**本文**
#####

鉄の彫刻家、吉田正純の手仕事、彫刻や展覧会の紹介、万善寺住職活動など、さまざまな日常を公開します。

ミラノ座 

2014/12/22
Mon. 10:51

石見銀山もやっと本格的に雪が降り始めてきた。
島根に住んでいると例年この時期にドカッと雪が降って、それが根雪になるかならないかで暖冬かどうかが決まるようなところもあったが、今年は寒波到来が早かったのでシーズンの変わり目で躓いた感じになってしまった。
冬になると路面の凍結や冬道になれないドライバーのノロノロ運転で通勤の足が乱れる。
毎年のことでわかっていることなのに相変わらずキーポンはノンビリと朝の仕度をしているものだから遅刻を避けられないことになってしまう。
自分の都合で遅くなっているのを棚に上げて、ドライバーの私が責められる。なにかおかしなことだ。
今朝もあわただしく落ち着かないまま近道にならないような横道にそれたり、赤信号にイライラしたり大騒ぎの通学になった。
グッタリ疲れて帰宅すると、自宅前の彫刻の植栽がリニューアルされていることに気がついた。ワイフの気遣いがうれしい。棘っぽい気持ちが一気に和んだ。

今年最後になる法事をつとめてなんとなく気が抜けた。
あとは万善寺の年末年始の作務が忙しくなる。寺ではデスクワークの環境が整備されていないので、寺関係の各種印刷物や年賀状作成はすべて石見銀山の自宅で終わらせておかなければいけない。これから一週間はほとんど書斎にこもりっきりになることだろう。
だからと云うわけでもないが、気持ちの切り替えもしたいし、ミラノ座閉館の情報も飛び込んだりしたので、法事から帰ったあと、思いきって映画三昧の日曜日を過ごした。

まさかあのミラノ座が閉館になるとは思ってもいなかった。
新宿ではピカデリーやミラノ座がいちばん大きな映画館だったと思う。
歌舞伎町のコマ劇場から続く映画館街は映画好きの私にとって忘れられない場所のひとつだった。その中でもミラノ座はハリウッドの大作を中心に上映されて当時は大入り続きの人気があった。
一番館だからチケットが高くて貧乏学生の私にはほとんど縁のない映画館だった。それでもジョーズは封切りロードショーの時にそこで観たような覚えがあるが記憶違いだったかなぁ・・・
それと、島根の採用が決まって今のワイフと結婚する意思もかためて、もう東京で暮すことは無いだろうとふんぎりをつけた頃にたしかミラノ座でE.Tを観たように思うがこれも定かではない。

#####

**提供情報**

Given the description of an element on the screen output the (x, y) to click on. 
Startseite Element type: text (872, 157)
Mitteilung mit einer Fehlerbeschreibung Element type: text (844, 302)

#####

**記述問題**
1. ミラノ座についての本文のうち、「だからと云うわけでもないが、」から「は大入り続きの人気があった。」までを、その両方の語句も含めて一字一句そのまま書き写しなさい。
2. ミラノ座についての本文を、最後の文に続けて書き進めなさい。

**解答例**
1.
だからと云うわけでもないが、気持ちの切り替えもしたいし、ミラノ座閉館の情報も飛び込んだりしたので、法事から帰ったあと、思いきって映画三昧の日曜日を過ごした。

まさかあのミラノ座が閉館になるとは思ってもいなかった。
新宿ではピカデリーやミラノ座がいちばん大きな映画館だったと思う。
歌舞伎町のコマ劇場から続く映画館街は映画好きの私にとって忘れられない場所のひとつだった。その中でもミラノ座はハリウッドの大作を中心に上映されて当時は大入り続きの人気があった。

2.
いずれにしてもまだ若かった私にとって、ミラノ座のロビーホールや観客席のシートはあまりにも豪華で贅沢すぎてかえって落ち着かなかったことだけは良く覚えている。

あの頃はどちらかというと、その向かって右隣にあるミラノ名画座へ入り浸っていた。入れ換えなしの1日250円は実に魅力的だった。
バイト時間の関係で最終上演しか観ることの出来なかった時に、一週間通い詰めて連日6日間見続けた映画がマックスのジーン・ハックマンとライア(オ)ンのアル・パチーノのスケアクロウだった。荒涼としたアメリカの草原とその真ん中を走る1本道でヒッチハイクをする二人の出会いのシーンから始まるその映画は、なんとも不確かで不確実な目標も目的も定まらない曖昧なまま暮し続けていた当時の私の心情がシンクロしてなんともやるせない気持ちを代弁してくれているようで、かえってそれが自分の気持ちのつかえをとってくれて、何ともいえない心地よさを感じたりしたものだ。思いっきり涙を流して泣いたあとのスッキリ感を教えてくれる数少ない映画の一つだった。

テアトル東京が無くなる時は、2001年宇宙の旅をスクリーン中央の前から5列目辺りに座って見納めした。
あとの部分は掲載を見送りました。